In your answer, give each entry again exactly as it appears.

Segment Open

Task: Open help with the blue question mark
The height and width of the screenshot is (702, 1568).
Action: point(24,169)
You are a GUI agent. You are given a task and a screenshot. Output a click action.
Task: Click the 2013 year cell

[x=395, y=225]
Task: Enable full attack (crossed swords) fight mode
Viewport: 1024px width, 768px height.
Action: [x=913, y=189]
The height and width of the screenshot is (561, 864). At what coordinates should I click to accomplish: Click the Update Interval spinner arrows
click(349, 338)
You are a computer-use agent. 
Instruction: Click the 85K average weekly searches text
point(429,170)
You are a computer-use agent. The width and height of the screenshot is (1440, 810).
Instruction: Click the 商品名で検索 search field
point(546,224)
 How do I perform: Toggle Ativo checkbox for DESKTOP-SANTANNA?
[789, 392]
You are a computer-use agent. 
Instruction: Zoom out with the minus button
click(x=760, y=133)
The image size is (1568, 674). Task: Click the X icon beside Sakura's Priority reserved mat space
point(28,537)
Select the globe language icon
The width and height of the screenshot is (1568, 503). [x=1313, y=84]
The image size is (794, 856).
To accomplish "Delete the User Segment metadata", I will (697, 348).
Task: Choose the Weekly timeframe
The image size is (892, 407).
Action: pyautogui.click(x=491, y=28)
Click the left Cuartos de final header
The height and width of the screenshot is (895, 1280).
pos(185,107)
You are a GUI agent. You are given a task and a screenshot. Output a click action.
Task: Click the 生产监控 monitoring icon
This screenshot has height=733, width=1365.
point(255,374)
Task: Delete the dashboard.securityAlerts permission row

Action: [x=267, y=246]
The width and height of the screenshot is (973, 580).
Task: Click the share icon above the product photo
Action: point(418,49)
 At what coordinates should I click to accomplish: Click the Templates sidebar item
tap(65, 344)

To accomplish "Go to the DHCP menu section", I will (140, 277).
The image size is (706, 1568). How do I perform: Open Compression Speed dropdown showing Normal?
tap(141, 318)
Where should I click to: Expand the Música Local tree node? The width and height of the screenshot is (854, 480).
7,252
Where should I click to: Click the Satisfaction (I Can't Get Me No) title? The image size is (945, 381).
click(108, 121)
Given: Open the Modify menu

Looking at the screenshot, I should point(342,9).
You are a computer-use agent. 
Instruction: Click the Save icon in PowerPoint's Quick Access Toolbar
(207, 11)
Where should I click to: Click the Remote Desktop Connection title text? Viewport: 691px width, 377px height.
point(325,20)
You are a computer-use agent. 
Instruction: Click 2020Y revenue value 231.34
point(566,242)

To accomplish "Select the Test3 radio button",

Segment Closed

■ Result ■
Task: Open help with the blue question mark
The height and width of the screenshot is (702, 1568).
Action: point(24,169)
You are a GUI agent. You are given a task and a screenshot. Output a click action.
Task: Click the 2013 year cell

[x=395, y=225]
Task: Enable full attack (crossed swords) fight mode
Viewport: 1024px width, 768px height.
Action: [x=913, y=189]
The height and width of the screenshot is (561, 864). At what coordinates should I click to accomplish: Click the Update Interval spinner arrows
click(349, 338)
You are a computer-use agent. 
Instruction: Click the 85K average weekly searches text
point(429,170)
You are a computer-use agent. The width and height of the screenshot is (1440, 810).
Instruction: Click the 商品名で検索 search field
point(546,224)
 How do I perform: Toggle Ativo checkbox for DESKTOP-SANTANNA?
[789, 392]
You are a computer-use agent. 
Instruction: Zoom out with the minus button
click(x=760, y=133)
The image size is (1568, 674). Task: Click the X icon beside Sakura's Priority reserved mat space
point(28,537)
Select the globe language icon
The width and height of the screenshot is (1568, 503). [x=1313, y=84]
The image size is (794, 856).
To accomplish "Delete the User Segment metadata", I will (697, 348).
Task: Choose the Weekly timeframe
The image size is (892, 407).
Action: pyautogui.click(x=491, y=28)
Click the left Cuartos de final header
The height and width of the screenshot is (895, 1280).
pos(185,107)
You are a GUI agent. You are given a task and a screenshot. Output a click action.
Task: Click the 生产监控 monitoring icon
This screenshot has height=733, width=1365.
point(255,374)
Task: Delete the dashboard.securityAlerts permission row

Action: [x=267, y=246]
The width and height of the screenshot is (973, 580).
Task: Click the share icon above the product photo
Action: point(418,49)
 At what coordinates should I click to accomplish: Click the Templates sidebar item
tap(65, 344)

To accomplish "Go to the DHCP menu section", I will (140, 277).
The image size is (706, 1568). How do I perform: Open Compression Speed dropdown showing Normal?
tap(141, 318)
Where should I click to: Expand the Música Local tree node? The width and height of the screenshot is (854, 480).
7,252
Where should I click to: Click the Satisfaction (I Can't Get Me No) title? The image size is (945, 381).
click(108, 121)
Given: Open the Modify menu

Looking at the screenshot, I should point(342,9).
You are a computer-use agent. 
Instruction: Click the Save icon in PowerPoint's Quick Access Toolbar
(207, 11)
Where should I click to: Click the Remote Desktop Connection title text? Viewport: 691px width, 377px height.
point(325,20)
You are a computer-use agent. 
Instruction: Click 2020Y revenue value 231.34
point(566,242)

To accomplish "Select the Test3 radio button",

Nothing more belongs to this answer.